[Extracted records]
══════════════════════════════

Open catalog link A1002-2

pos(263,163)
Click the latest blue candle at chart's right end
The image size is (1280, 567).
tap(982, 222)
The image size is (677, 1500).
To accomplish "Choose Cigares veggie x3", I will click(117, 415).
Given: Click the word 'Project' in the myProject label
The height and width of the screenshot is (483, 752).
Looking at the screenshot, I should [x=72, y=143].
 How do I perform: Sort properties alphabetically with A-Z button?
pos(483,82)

══════════════════════════════

* **WHAT IS BEING ASKED**: The lines to copy run from the one containing "Given: Click the" through the last line above. Copy them exactly and include nothing else.

* **FINISHED EXERCISE**:
Given: Click the word 'Project' in the myProject label
The height and width of the screenshot is (483, 752).
Looking at the screenshot, I should [x=72, y=143].
 How do I perform: Sort properties alphabetically with A-Z button?
pos(483,82)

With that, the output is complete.